In May 2020, ANNA News was banned from YouTube for violating its terms of service. It was revealed that employees of ANNA also worked for Russian propaganda websites NewsFront and SouthFront, and that NewsFront had raised money for ANNA in 2014. Both ANNA News and SouthFront support separatist forces in Ukraine. In August 2021, president of Ukraine Volodymyr Zelenskyy, based on the decision of the National Security and Defence Council, signed a decree "on the application of personal special economic and other restrictive measures" against ANNA News. The decision ordered the web resources of the news agency to be blocked.

== Content ==
According to U.S. intelligence officer T. S. Allen, Pascal Andresen and the Ukrainian magazine Political Life, it is engaged in influence operations and is a propaganda tool. According to The Moscow Times newspaper, it has a 'forceful pro-Assad slant.' Professor of Arabic language and civilisation Stéphane Valter writes that the way the news agency diffuse their images "clearly indicates a bias in favour of the Syrian regime."

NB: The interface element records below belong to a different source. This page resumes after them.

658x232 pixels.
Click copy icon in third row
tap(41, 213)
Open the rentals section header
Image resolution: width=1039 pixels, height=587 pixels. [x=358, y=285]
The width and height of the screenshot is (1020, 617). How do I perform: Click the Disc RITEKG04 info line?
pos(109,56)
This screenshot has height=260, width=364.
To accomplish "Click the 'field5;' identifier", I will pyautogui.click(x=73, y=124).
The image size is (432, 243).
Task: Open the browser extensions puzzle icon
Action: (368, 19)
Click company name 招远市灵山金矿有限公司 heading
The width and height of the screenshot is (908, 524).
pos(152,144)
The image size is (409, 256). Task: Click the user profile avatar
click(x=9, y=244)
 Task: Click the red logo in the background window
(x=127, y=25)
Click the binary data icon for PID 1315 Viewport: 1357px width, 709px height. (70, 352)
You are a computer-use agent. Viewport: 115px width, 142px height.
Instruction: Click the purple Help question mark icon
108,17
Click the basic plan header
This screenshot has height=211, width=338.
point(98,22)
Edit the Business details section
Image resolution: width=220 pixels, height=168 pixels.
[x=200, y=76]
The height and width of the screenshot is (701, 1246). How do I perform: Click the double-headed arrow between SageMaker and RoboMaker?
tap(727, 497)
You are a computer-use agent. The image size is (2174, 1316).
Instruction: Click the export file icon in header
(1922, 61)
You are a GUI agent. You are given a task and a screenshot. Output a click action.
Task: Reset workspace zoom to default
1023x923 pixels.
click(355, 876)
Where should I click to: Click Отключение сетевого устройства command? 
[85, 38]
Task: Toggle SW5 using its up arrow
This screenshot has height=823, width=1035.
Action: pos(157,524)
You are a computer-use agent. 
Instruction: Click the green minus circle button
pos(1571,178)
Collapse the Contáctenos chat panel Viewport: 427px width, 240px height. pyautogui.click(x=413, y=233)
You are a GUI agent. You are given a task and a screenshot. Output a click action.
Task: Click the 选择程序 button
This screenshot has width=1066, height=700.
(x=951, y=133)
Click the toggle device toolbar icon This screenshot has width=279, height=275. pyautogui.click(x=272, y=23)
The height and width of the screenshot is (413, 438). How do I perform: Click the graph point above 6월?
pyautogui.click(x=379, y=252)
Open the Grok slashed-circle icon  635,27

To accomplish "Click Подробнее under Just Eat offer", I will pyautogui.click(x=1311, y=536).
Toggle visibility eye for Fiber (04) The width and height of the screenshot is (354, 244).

In June 2014, ANNA News falsely claimed that political advisor Jen Psaki had been fired from the US State Department. In the fall of 2014, the agency published a fake photo of several dead people who were allegedly killed by the Ukrainian authorities.

On 5 January 2017, ANNA News falsely claimed that the jihadist organisation Al-Nusra Front, which fought against the Syrian authorities, calls the White Helmets volunteer organisation "soldiers of the revolution".

In February 2017, ANNA News claimed that Ukraine was the source of a leak of radioactive iodine-131. The news agency did not provide any evidence.

In late 2017, ANNA News journalist Oleg Blokhin based in Syria created staged photos to substantiate the existence of a fake private military company Turan. After it was discovered that the photos were fake, ANNA removed all of Blokhin materials from its website. Oleg Blokhin categorically rejected the claims of Russian research group Conflict Intelligence Team that the PMC Turan, fighting in Syria, is a fiction created by him. He also mentioned that neither he nor ANNA News have ever released information about "Turan", since he doesn't comment on information of any Russian units in Syria at all.